Le mari est debout, de face, en pourpoint noir, culotte noire, avec chapeau de feutre noir, une collerette de guipures, manchettes de guipures, nœud de guipures aux jarretières, larges cocardes de guipures sur des souliers noirs. Il a le bras gauche plié et la main cachée sous un manteau noir, galonné de satin noir ; de la main droite écartée et jetée en avant, il tient un gant de daim. Le fond est noirâtre, le parquet gris. Belle tête douce et grave, un peu ronde, jolis yeux regardant bien; dessin charmant, grand, facile et familier, du plus parfait naturel. Peinture égale, ferme de bords, d’une consistance et d’une ampleur telles qu’elle pourrait être mince ou épaisse sans qu’on exigeât ni plus ni moins ; imaginez un Velasquez hollandais plus intime et plus recueilli. Quant au rang du personnage, la plus intime manière de le bien marquer : ce n’est pas un prince, à peine un grand seigneur; c’est un gentilhomme de bonne naissance, de belle éducation, d’élégantes habitudes.
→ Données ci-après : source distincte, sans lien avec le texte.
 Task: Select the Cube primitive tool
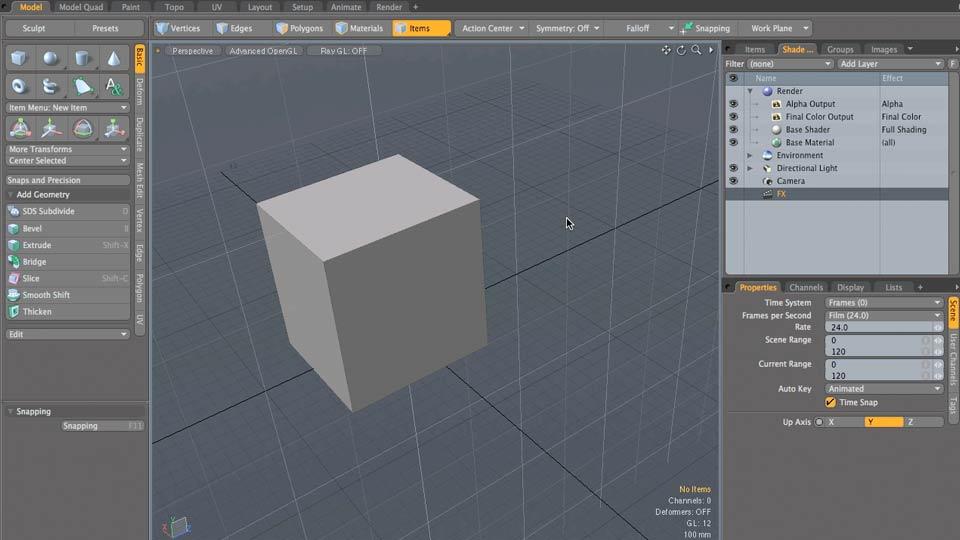20,58
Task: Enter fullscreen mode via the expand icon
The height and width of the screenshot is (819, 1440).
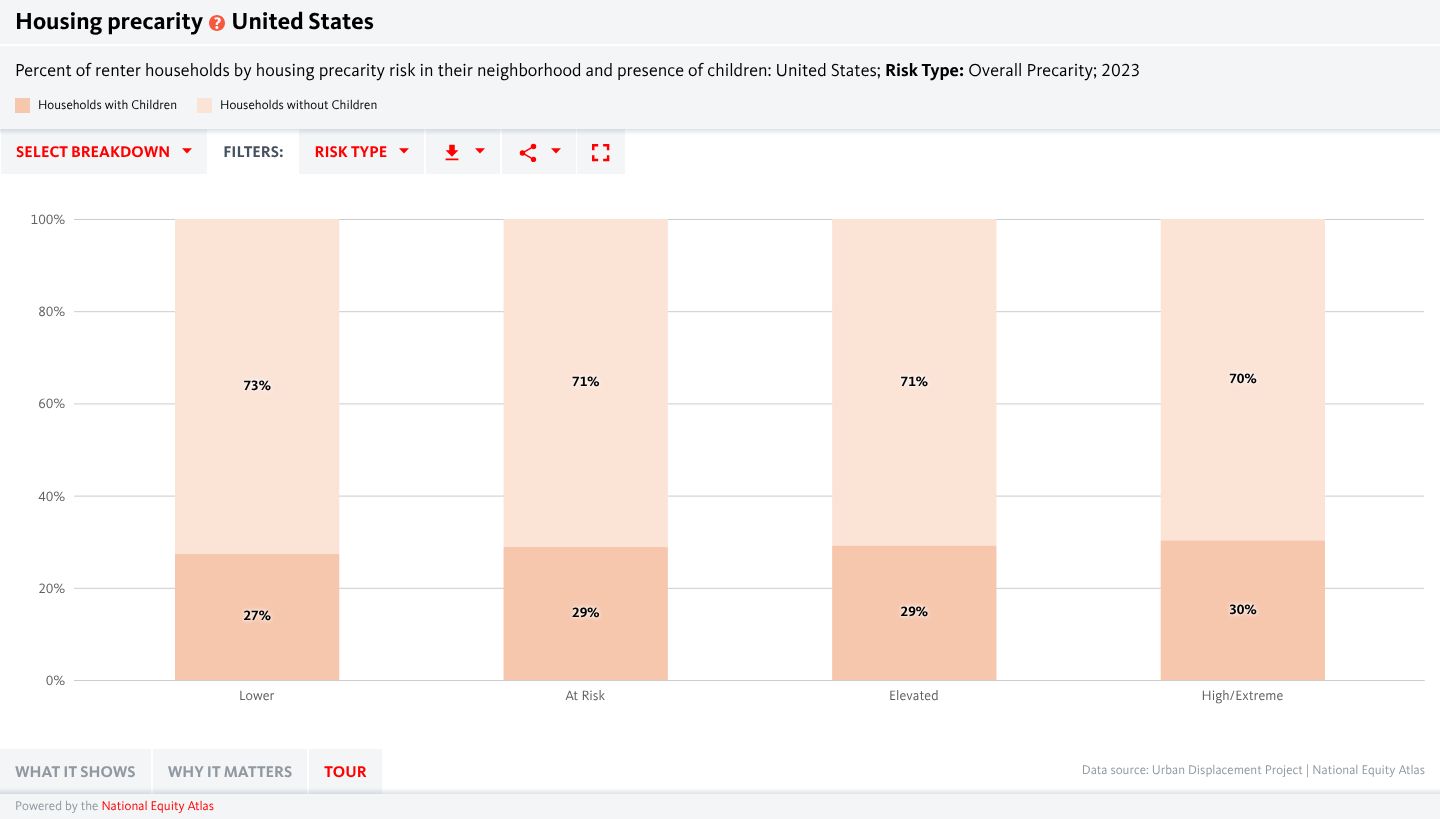Action: point(600,152)
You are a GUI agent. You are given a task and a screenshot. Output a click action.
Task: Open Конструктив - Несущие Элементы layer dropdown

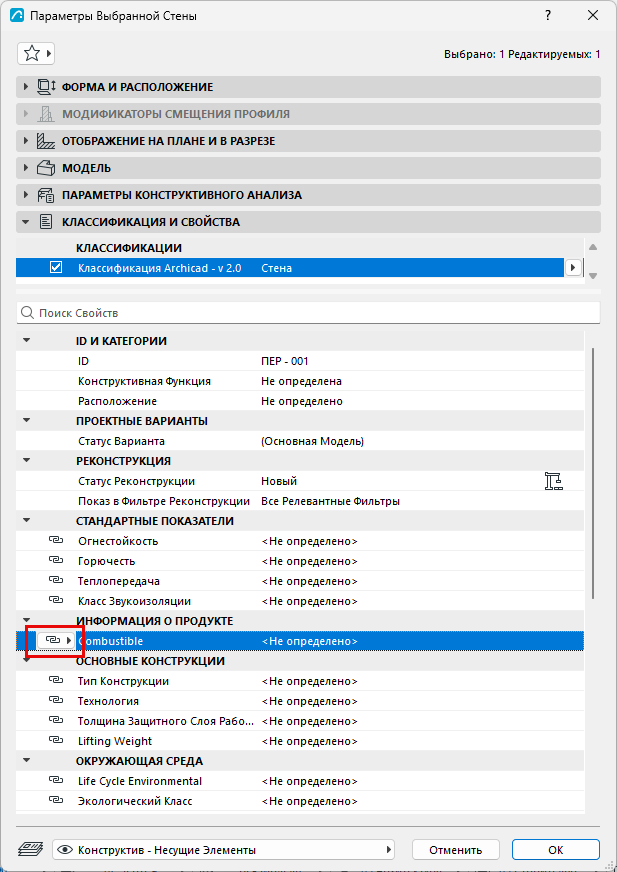(x=223, y=850)
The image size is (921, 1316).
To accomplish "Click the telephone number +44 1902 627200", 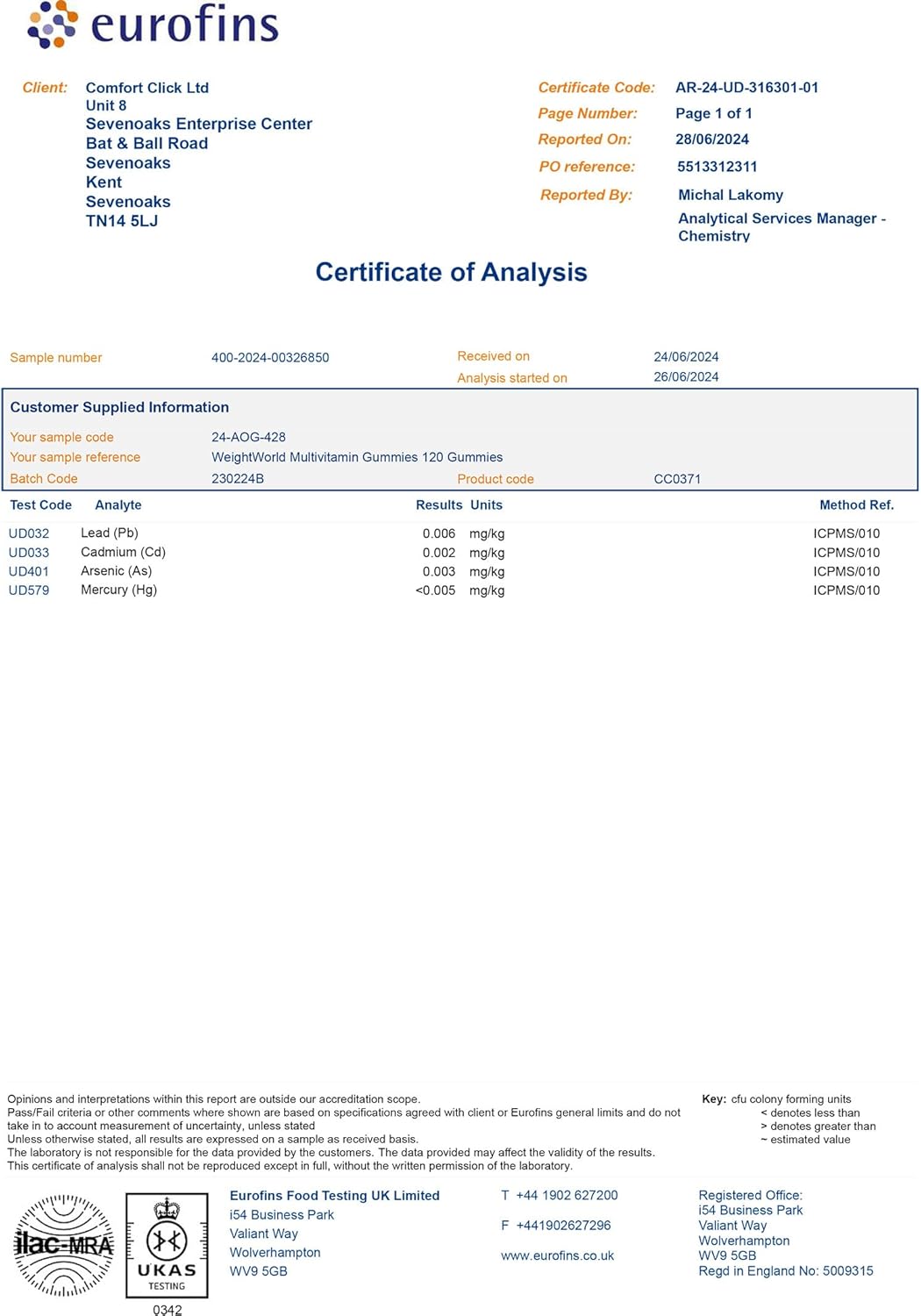I will (x=567, y=1195).
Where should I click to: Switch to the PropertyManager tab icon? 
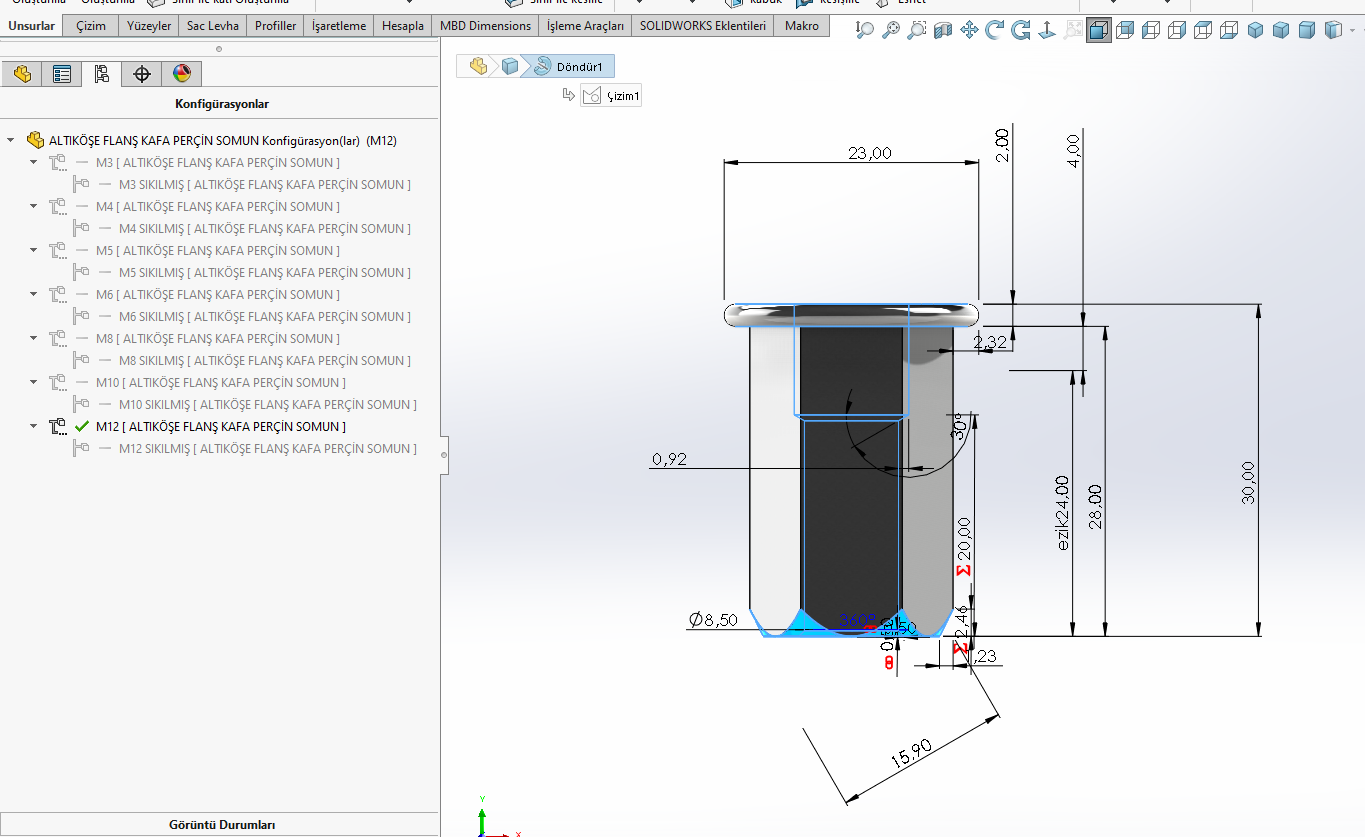point(62,74)
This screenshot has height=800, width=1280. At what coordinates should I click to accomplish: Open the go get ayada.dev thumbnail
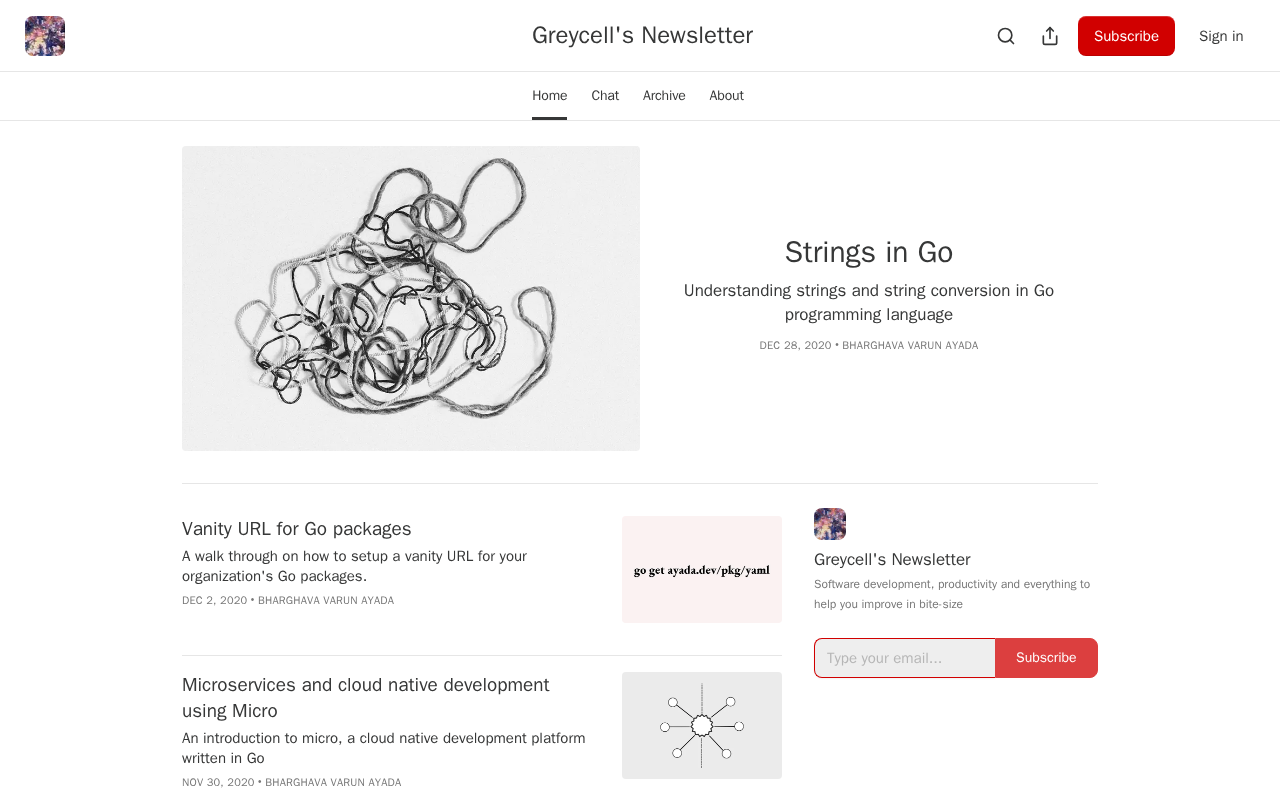coord(702,570)
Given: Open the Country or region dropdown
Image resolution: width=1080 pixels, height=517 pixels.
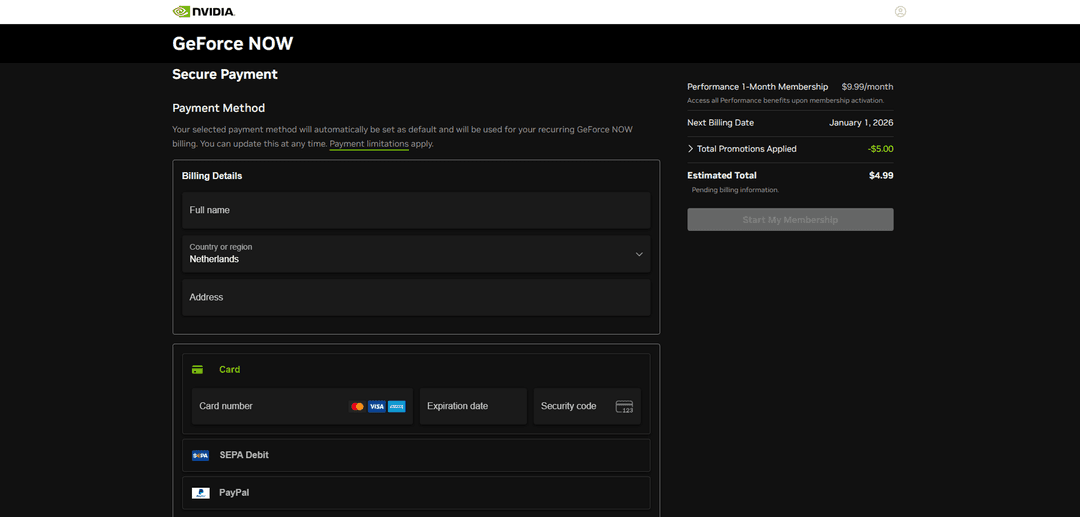Looking at the screenshot, I should 415,254.
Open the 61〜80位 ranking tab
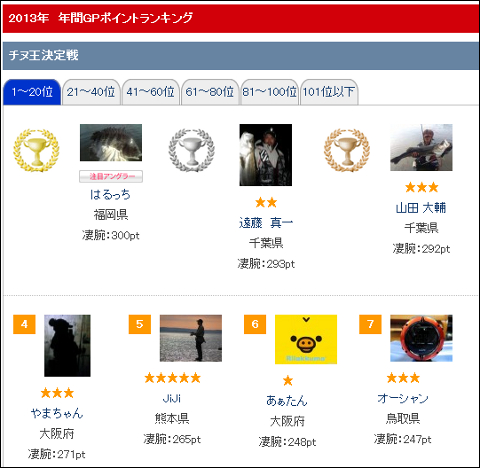 pyautogui.click(x=210, y=92)
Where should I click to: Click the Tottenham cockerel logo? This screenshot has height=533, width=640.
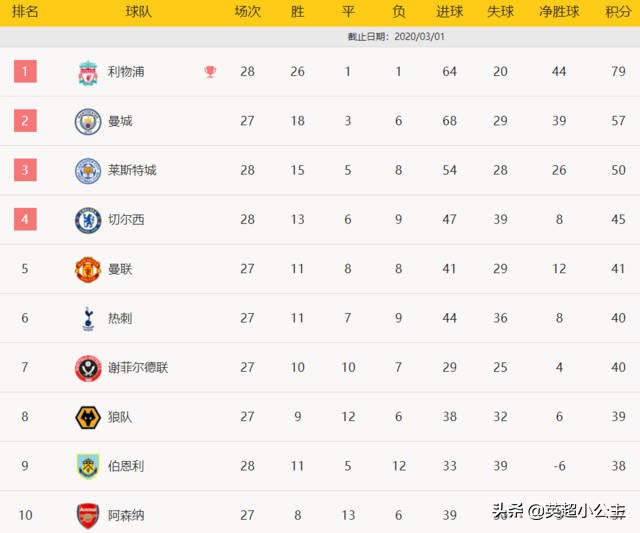point(88,319)
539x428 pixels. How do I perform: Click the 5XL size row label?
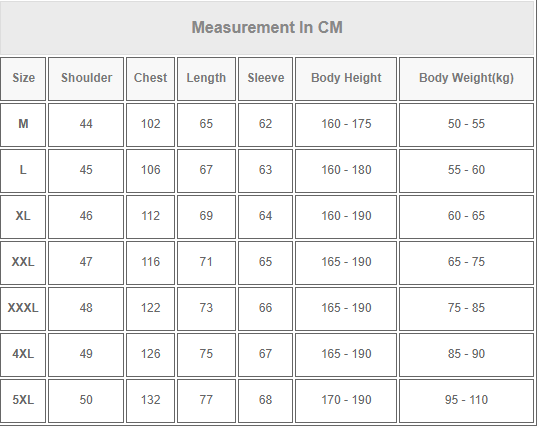point(23,401)
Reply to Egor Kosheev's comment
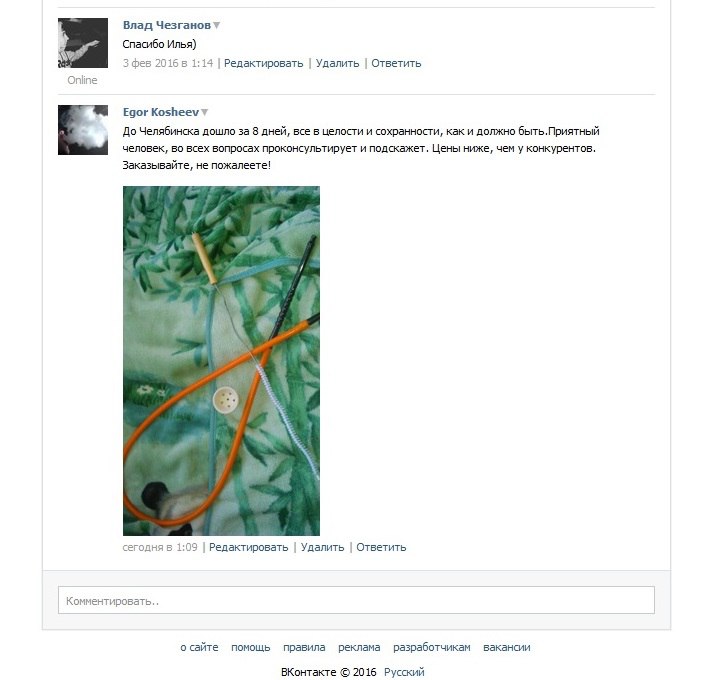 tap(381, 547)
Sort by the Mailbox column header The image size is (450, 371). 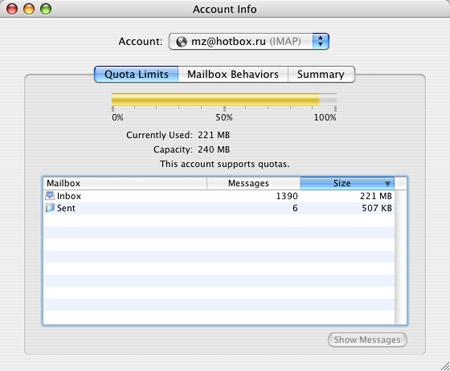[125, 183]
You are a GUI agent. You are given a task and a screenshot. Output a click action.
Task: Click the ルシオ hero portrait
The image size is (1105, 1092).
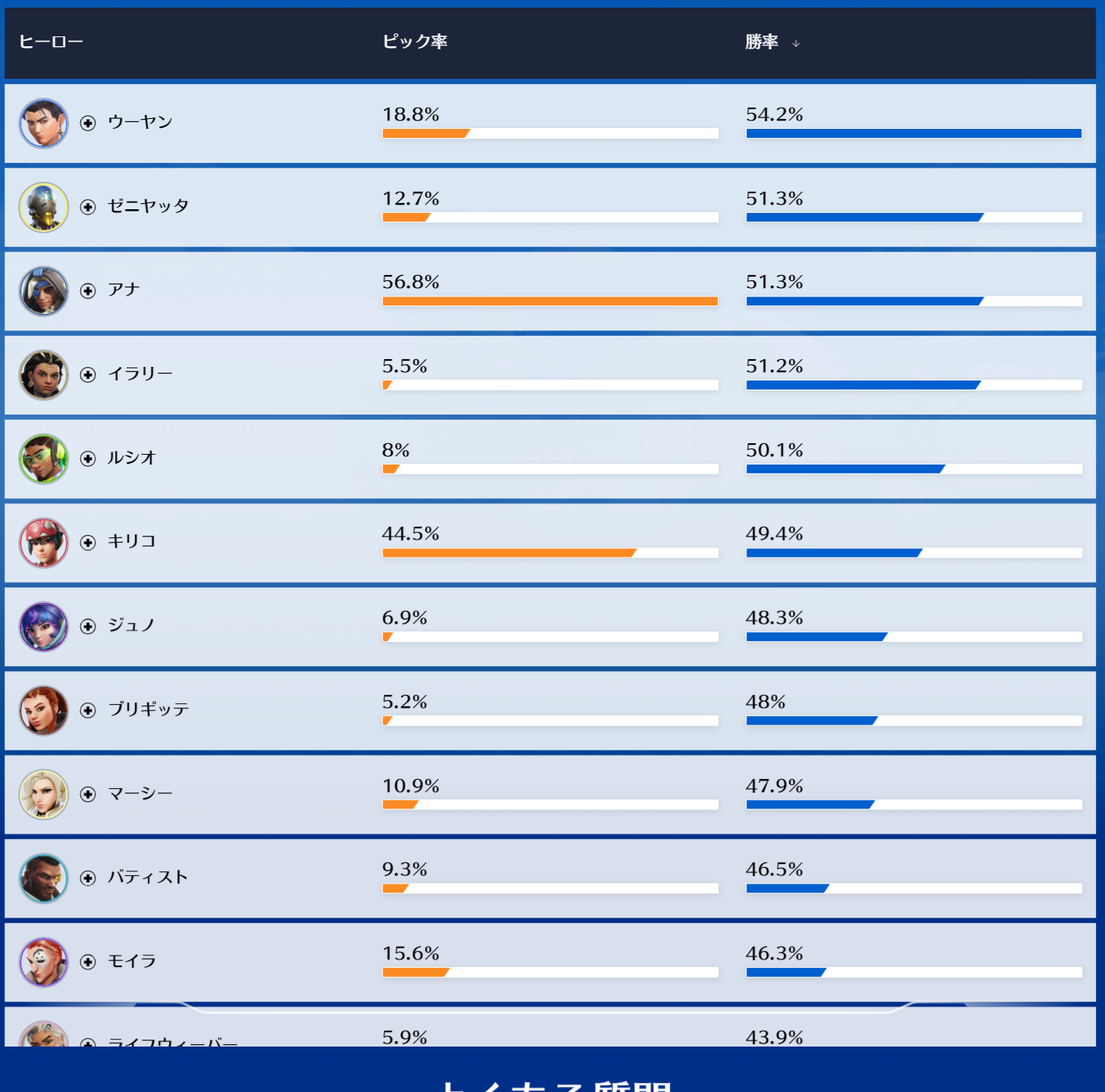coord(43,458)
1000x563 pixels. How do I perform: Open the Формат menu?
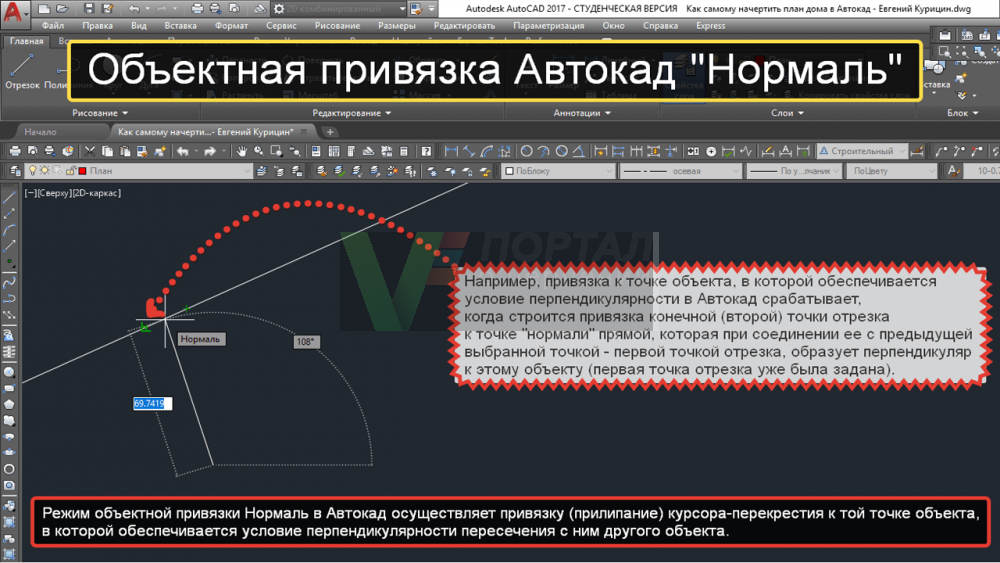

La race, l’âge, le tempérament, la vie en un mot dans ce qu’elle a de plus caractéristique, tout ce qui manquait à la Leçon d’anatomie, ce qui devait manquer plus tard à la Ronde de nuit vous le trouvez dans cette œuvre de pure bonne foi.

La femme est posée de même en pied, devant un fond noirâtre et sur un parquet gris, et pareillement toute habillée de noir, avec collier de perles, bracelets de perles, nœuds de dentelles d’argent à la ceinture, cocardes de dentelles d’argent fixées sur de fines mules de satin blanc. Elle est maigre, blanche et longue. Sa jolie tête un peu penchée vous regarde avec des yeux tranquilles, et son teint de couleur incertaine emprunte un éclat des plus vifs à l’ardeur de sa chevelure qui tourne au roux. Un léger grossissement de la taille, très décemment exprimé sous l’ampleur de la robe, lui donne un air de jeune matrone infiniment respectable. Sa main droite tient un éventail de plumes noires à chaînette d’or; l’autre pendante est toute pâle, fluette, allongée, de race exquise.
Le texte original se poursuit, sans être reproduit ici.